Peki, nasıl bir şey şu içilen çikolata diye sorduğumda Özen şöyle yanıtlıyor: “Önceden kakao tozunu yağdan ayıramıyorlardı.19. yüzyılın ortasından itibaren becerebilmişler, bunu. Ondan önce kakaoyu eziyorlar, ondan sonra sert bir hamur elde ediyorlar ve bunu suyun içinde seyreltiyorlar. Makbul olan köpürterek içmek, özel tahta köpürtücüler var. Sıcak su, süt ve bazen de başka sıvıların içinde eritiyorlar. İçine şeker ve bal katıyorlar. Tatlandırarak tüketiyorlar.”

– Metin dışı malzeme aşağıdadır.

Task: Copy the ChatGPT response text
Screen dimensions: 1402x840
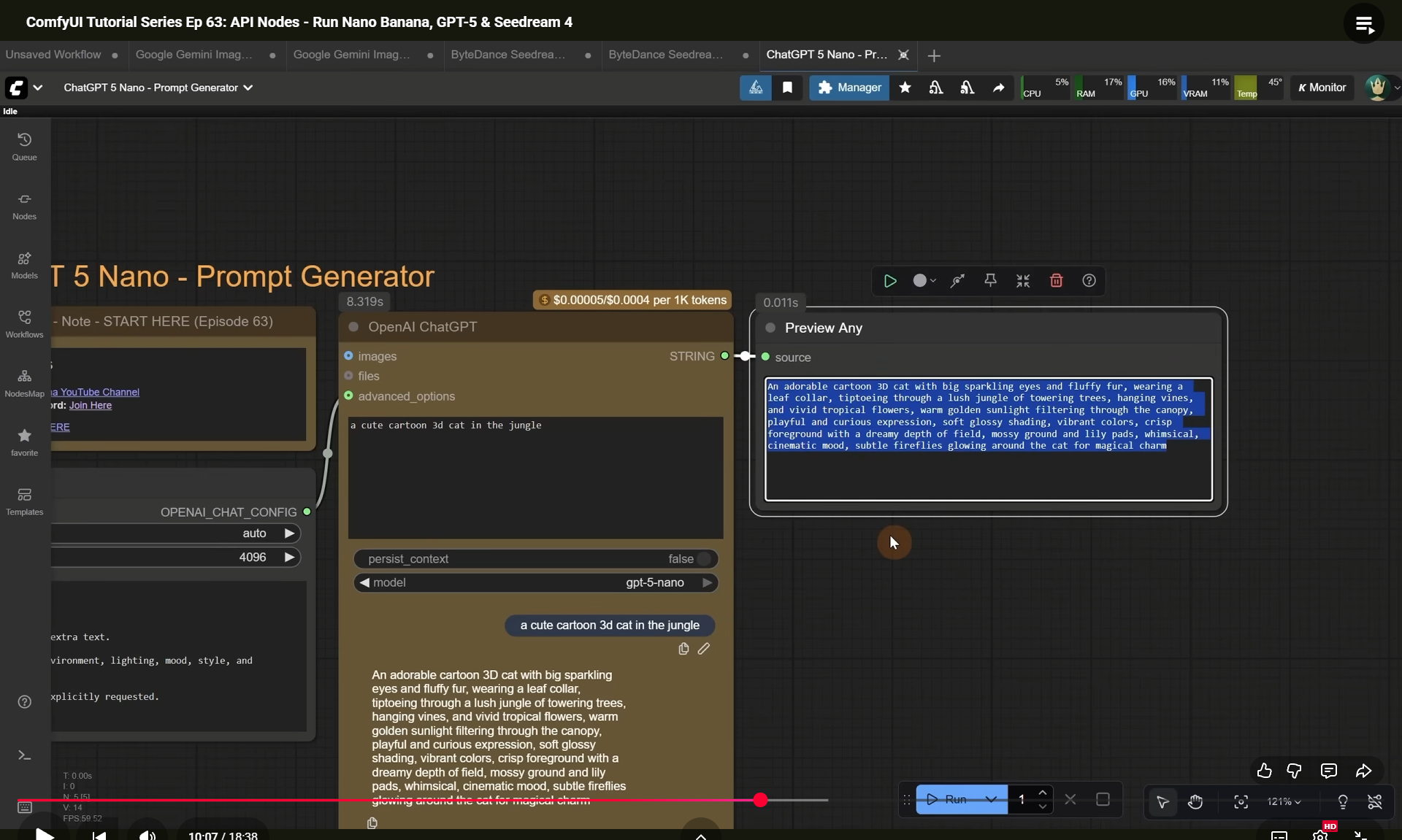Action: click(372, 823)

GÜZELLİĞİN SIRRI TÜRK İNCİRİNDE
1923’te yapılan 1. İktisat Kongresi ile yerli üretim hedefi konulunca, çikolata da bundan nasibini almış. Çikolata ithal etmek yerine, gerekli maddeleri dışarıdan alan ve Türkiye’de üretim yapan bir modele geçilmiş. Ayrıca yerli abur cuburları tanıtmak ve yaygınlaştırmak için çeşitli kampanyalar düzenlenmiş. 1932’de dünya güzeli seçilen Keriman Halis Ece de bu kampanyaya katılmış. Dönemin gazetelerinde Türk güzelinin nasıl cihan güzeli olduğu şöyle açıklanıyor: Çünkü Türk güzeli, Türk üzümü, Türk fındığı ve Türk inciri ile beslendi."
Nestle Damak oryantalist bir reklamla 1934’te Avrupa sahasına çıkıyor. Sütlü çikolata Şam fıstıklı olarak tanıtılıyor. Damak, Türkiye’ye 1960’larda geliyor.

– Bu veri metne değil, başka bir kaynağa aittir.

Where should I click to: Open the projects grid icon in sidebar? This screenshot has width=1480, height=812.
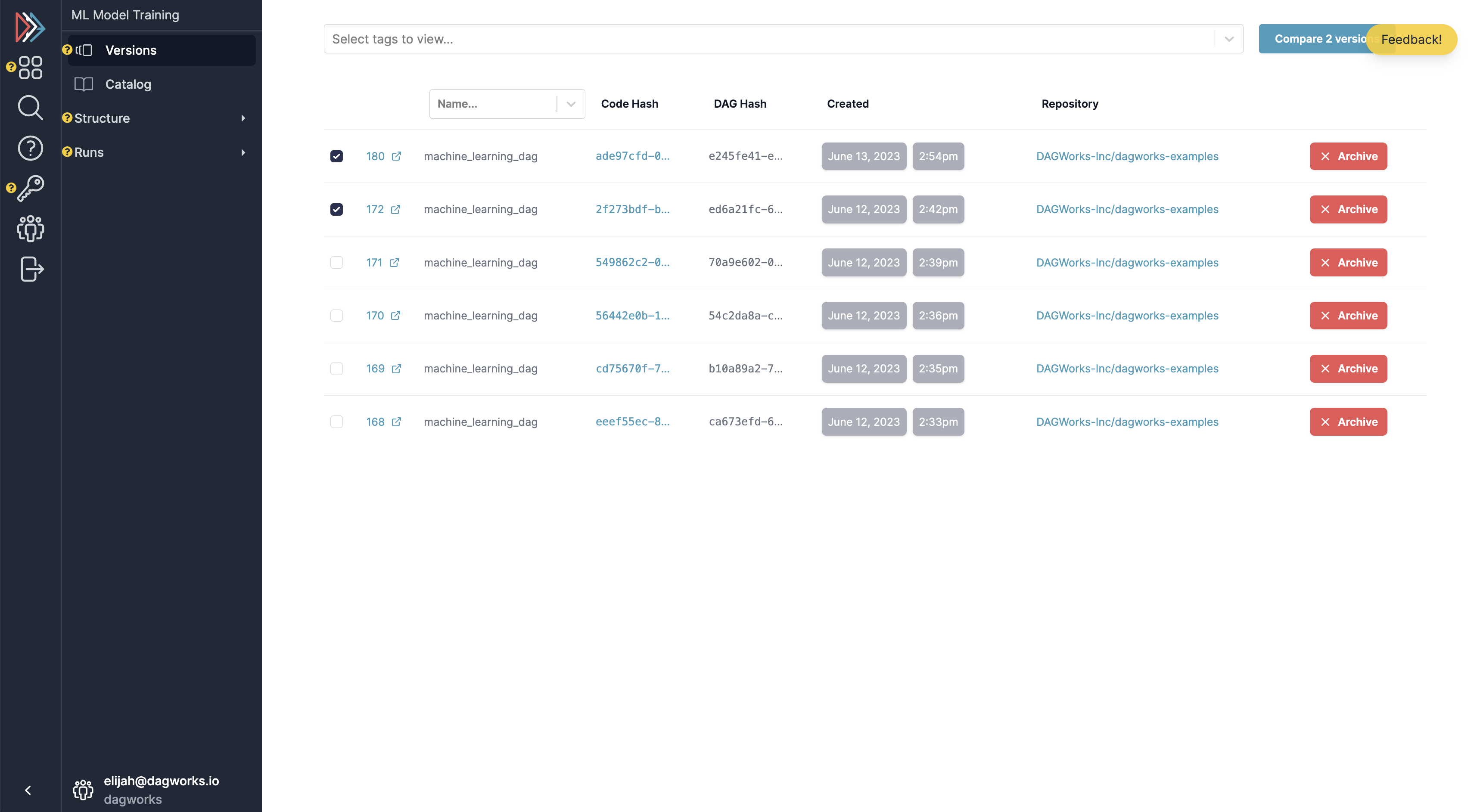point(31,67)
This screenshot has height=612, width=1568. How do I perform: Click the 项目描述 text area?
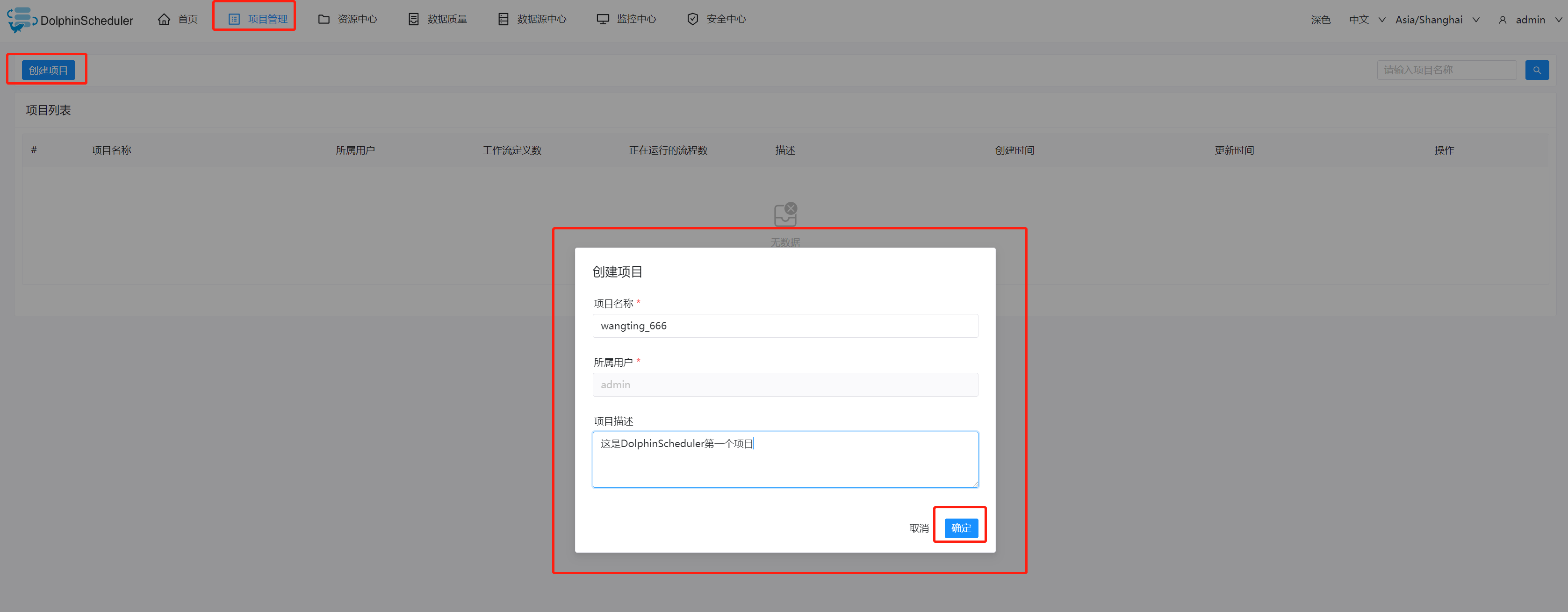pos(784,460)
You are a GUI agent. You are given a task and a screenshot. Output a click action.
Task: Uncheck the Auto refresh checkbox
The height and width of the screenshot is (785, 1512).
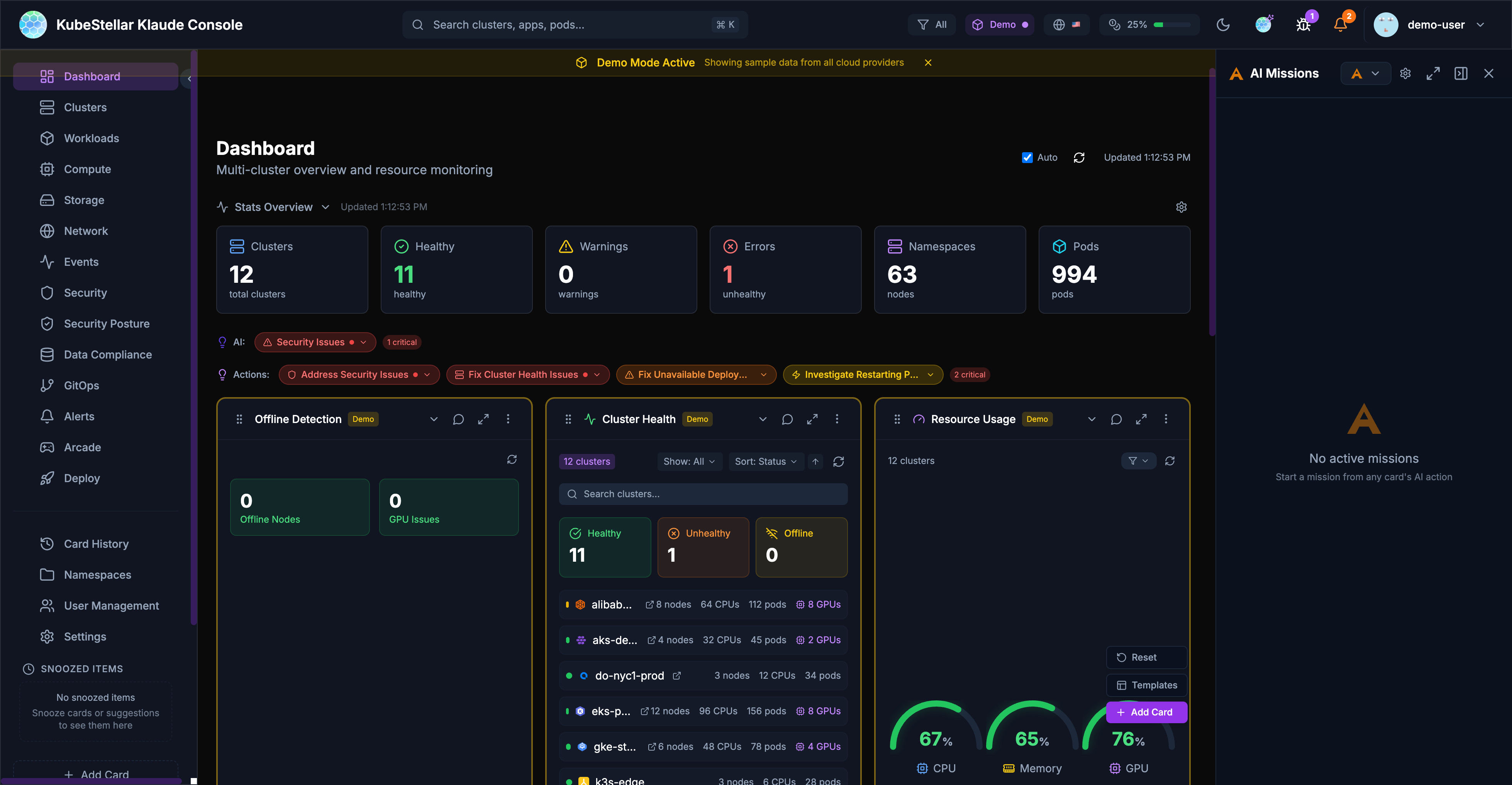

Birkaç yüzyıldır tartışılan abur cubur kavramı, içinde bulunduğumuz politik ve ekonomik koşullardan bağımsız değil. Araştırmacı Saadet Özen, gıdayı günün söylemiyle ele almak gerektiğine dikkat çekiyor ve şöyle diyor: “Cevaplar o günkü bilgimize göre değişir. Bugün dediklerimiz yarın değişebilir. O sebeple abur cuburun tanımı da değişebilir. Tevatüre değil kendimize güvenirsek, araştırırsak, neyin nasıl üretildiğini bilirsek daha sağlıklı olur. Böylece neyin abur cubur olacağına kendimiz karar veririz."